Но Серёжка Любомиров крикнул так яростно, что стало жутко:

— Хрен ему в горло! Здесь ему конец!!!

Мне вдруг стало тошно от одной мысли, что фриц может подойти так близко к Москве. Меня сразу всего покрыло испариной, и, в который раз кляня свою мешающую идти на фронт уродскую ногу, я взял лопату и пошёл. За мною потянулись все, и мы снова начали работать, и работали сегодня особенно яро, молча, без разговоров.

Дело было на новом участке, я уже выкинул с кубометр. Лёшка был где-то рядом. Мы с ним теперь крепко сдружились, потому что он был золотой, золотой человек, иначе не скажешь. Мы работали с ним на склоне. Вокруг торчало много пней, видно, здесь сводили когда-то лес, а фронт наших эскарпов тянулся как по ниточке, и если нам по пути попадались пни, то мы их корчевали.

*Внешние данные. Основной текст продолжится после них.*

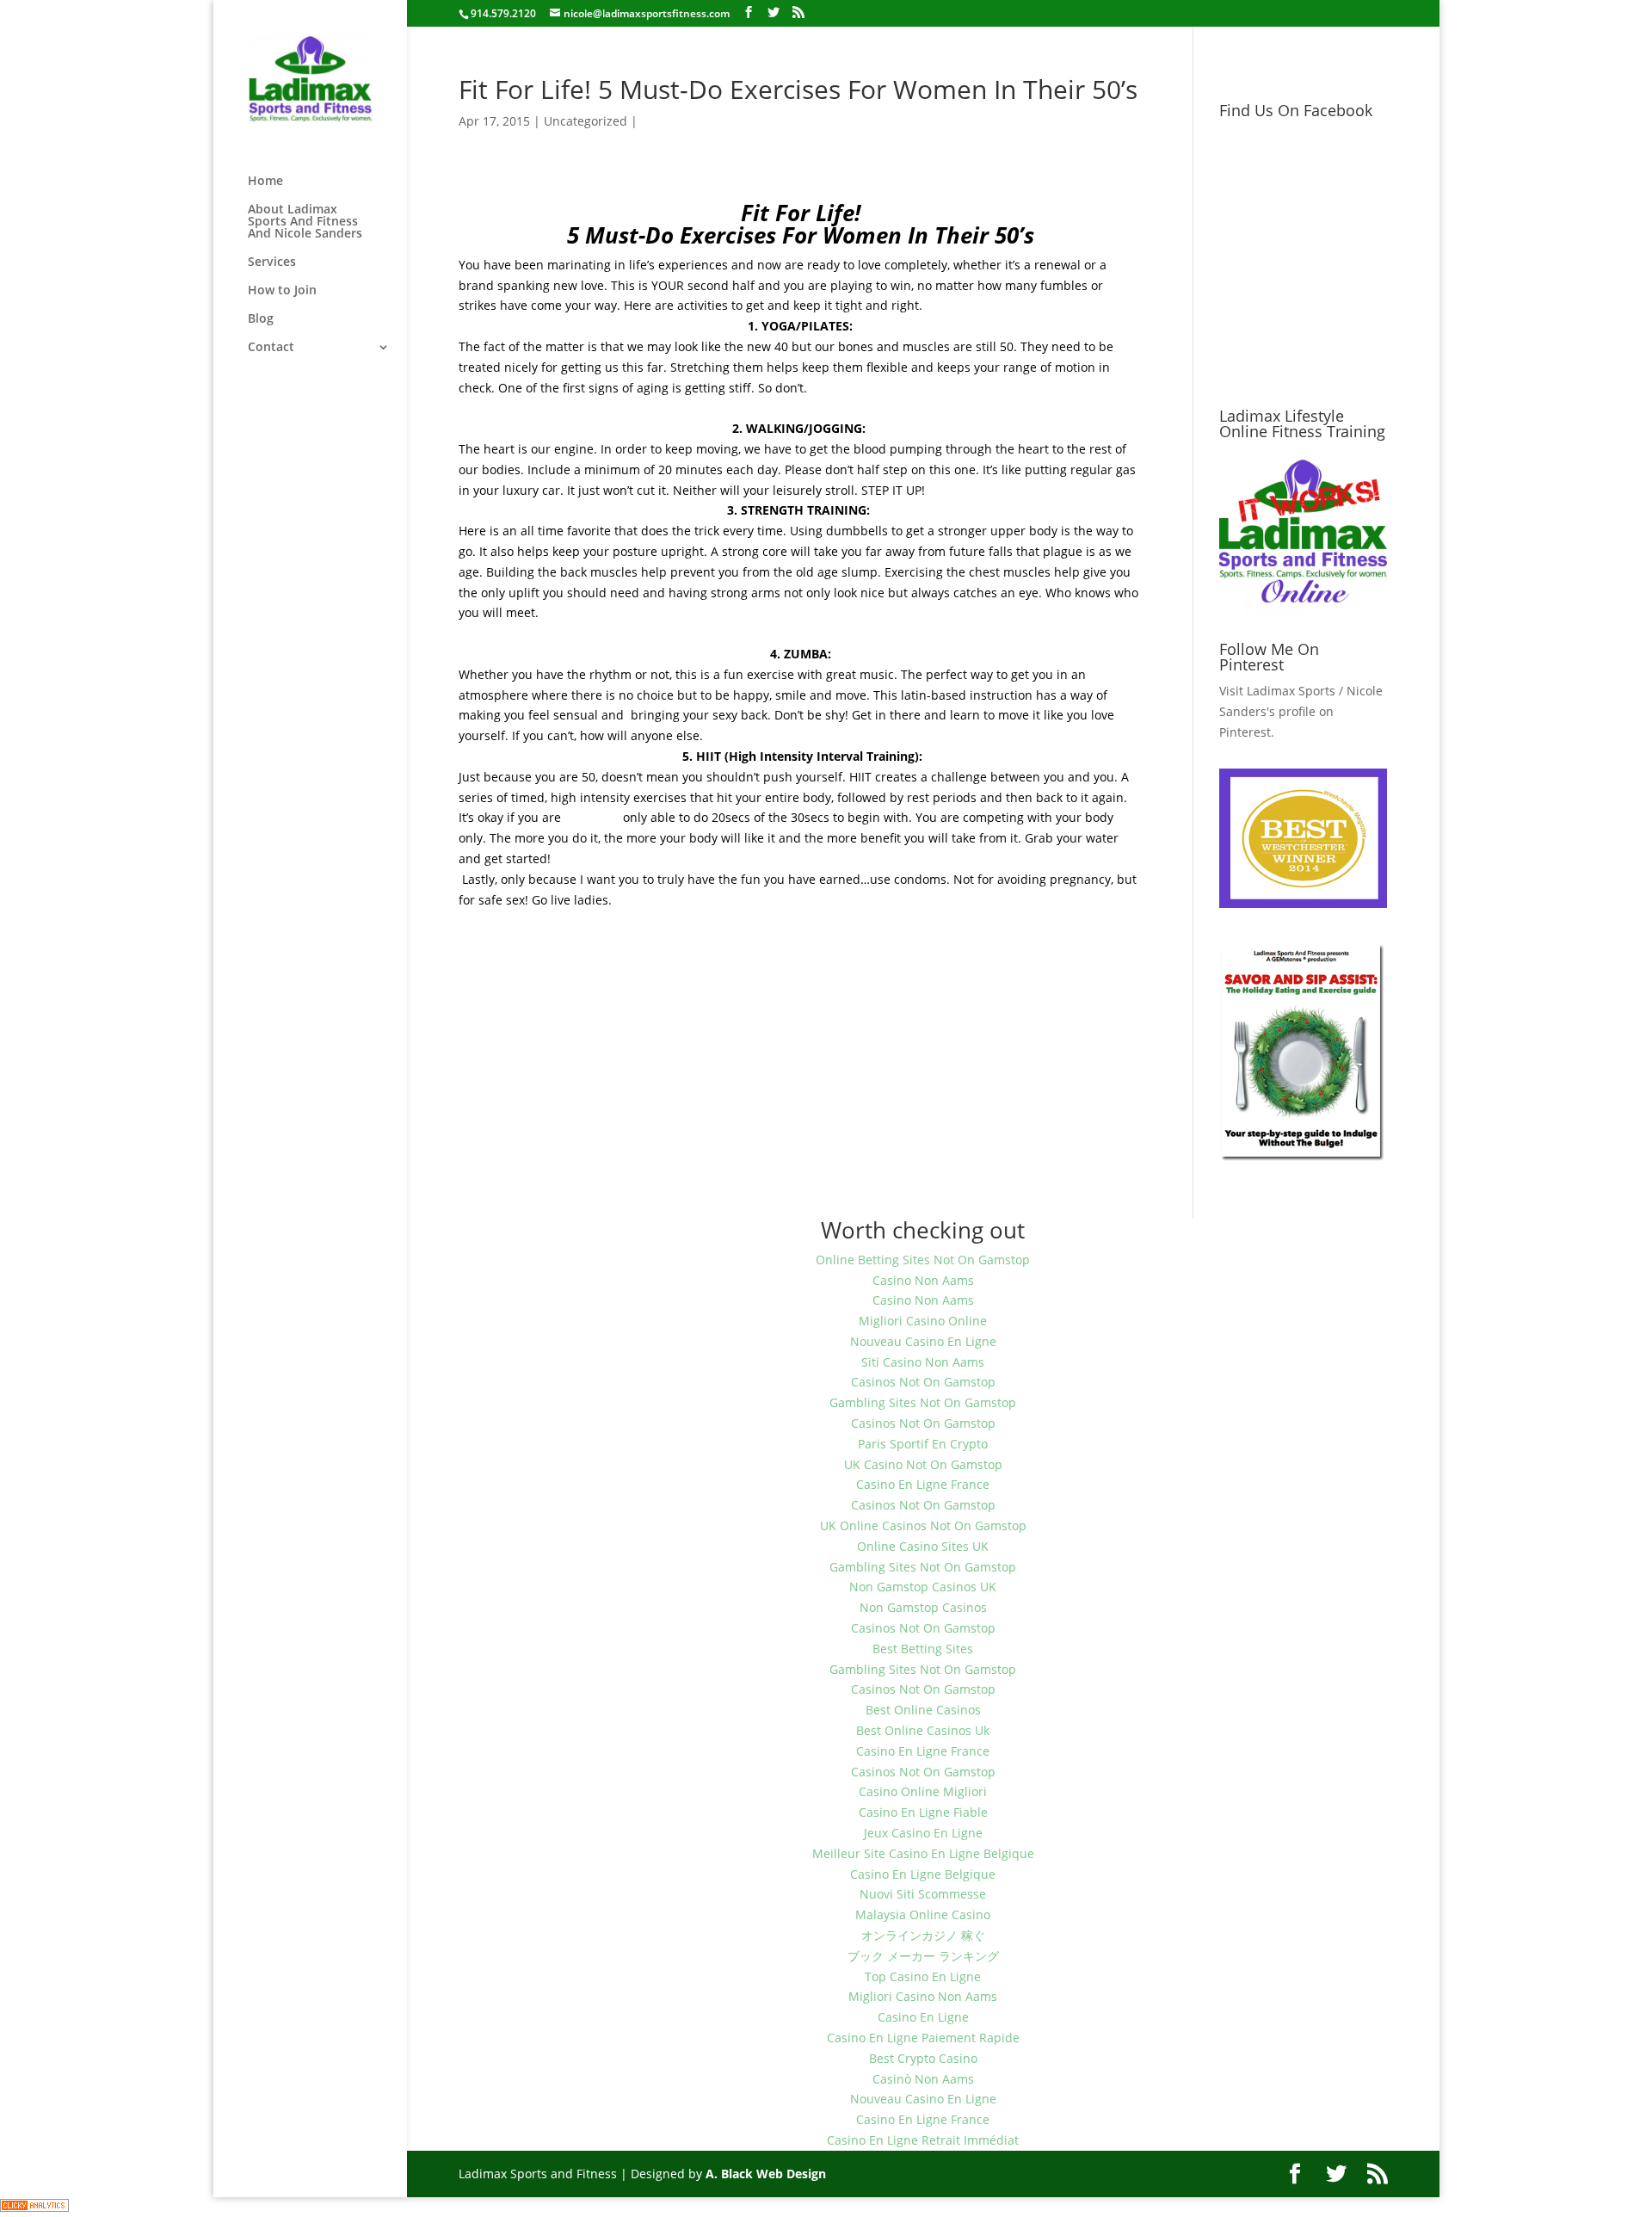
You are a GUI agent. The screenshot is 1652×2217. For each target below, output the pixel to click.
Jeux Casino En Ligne (923, 1833)
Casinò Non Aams (923, 2079)
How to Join (282, 291)
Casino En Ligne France (922, 1484)
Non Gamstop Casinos (923, 1607)
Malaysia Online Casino (922, 1914)
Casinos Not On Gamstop (923, 1382)
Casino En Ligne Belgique (923, 1874)
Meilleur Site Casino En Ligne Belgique (923, 1853)
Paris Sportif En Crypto (923, 1444)
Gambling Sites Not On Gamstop (922, 1402)
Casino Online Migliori (923, 1791)
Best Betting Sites (922, 1648)
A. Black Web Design (766, 2173)
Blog (261, 319)
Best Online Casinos (923, 1709)
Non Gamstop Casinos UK (922, 1586)
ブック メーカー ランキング (923, 1956)
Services (272, 262)
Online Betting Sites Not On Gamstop (923, 1259)
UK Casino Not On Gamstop (923, 1464)
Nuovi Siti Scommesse (923, 1894)
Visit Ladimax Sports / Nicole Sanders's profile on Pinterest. (1301, 711)
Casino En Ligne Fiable (923, 1812)
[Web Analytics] (34, 2207)
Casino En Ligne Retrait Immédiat (923, 2140)
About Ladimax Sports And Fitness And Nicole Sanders (305, 222)
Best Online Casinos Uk (922, 1730)
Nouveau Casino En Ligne (923, 1341)
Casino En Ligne (923, 2017)
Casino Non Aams (923, 1280)
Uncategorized (585, 121)
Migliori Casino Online (923, 1320)
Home (265, 181)
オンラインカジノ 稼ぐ (923, 1935)
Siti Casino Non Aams (922, 1362)
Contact (271, 348)
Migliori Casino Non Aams (922, 1996)
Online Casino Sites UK (923, 1546)
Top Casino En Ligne (923, 1976)
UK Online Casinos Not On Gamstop (923, 1525)
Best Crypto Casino (923, 2058)
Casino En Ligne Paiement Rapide (923, 2037)
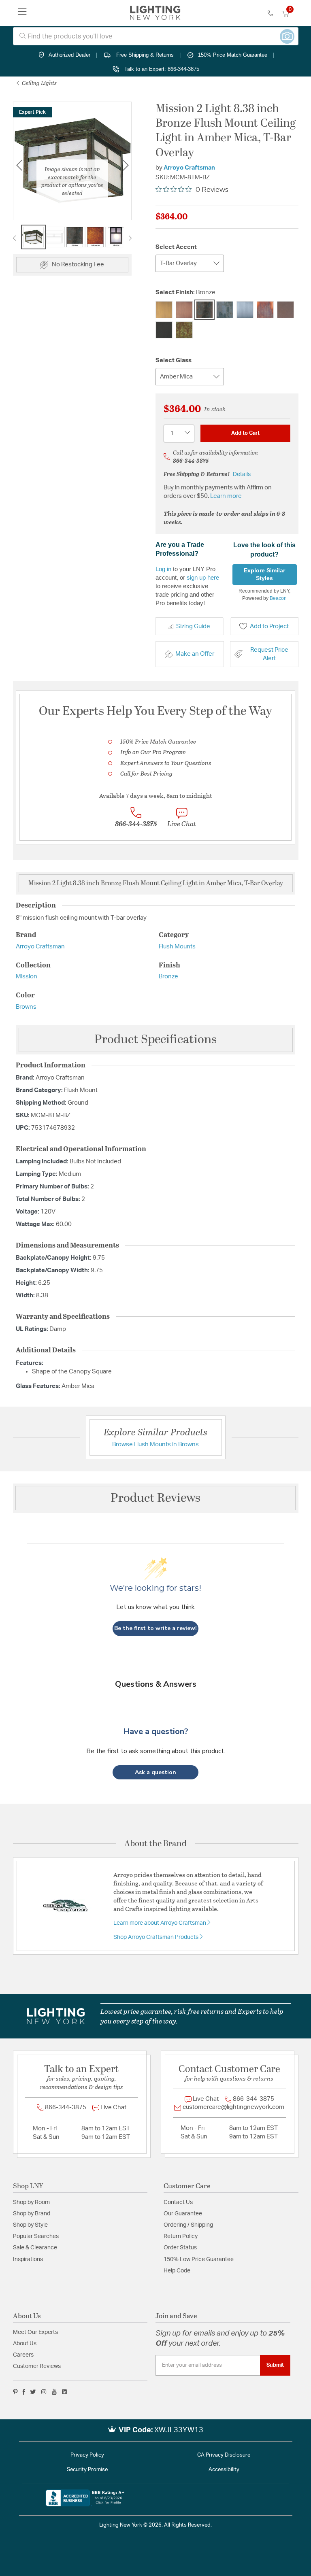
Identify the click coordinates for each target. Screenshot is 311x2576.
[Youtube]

Мы с Лёшкой стали как раз корчевать огромный пнище. Пень запустил свои берендеевы пальцы глубоко в землю и не хотел вылезать. Мы собирались поотрубать ему все щупальца и спихнуть его в реку. Дело было нелёгкое, мы с Лёшкой сопели и пыхтели, не зная, как бы управиться половчей. В это время недалеко от нас раздался крик. Мы выскочили из окопа. За гребнем стоял Каторга. Увидев людей, он замахал руками и завопил:

— Кро-от! Давай сюда-а-а! Кро-от выкопался!!!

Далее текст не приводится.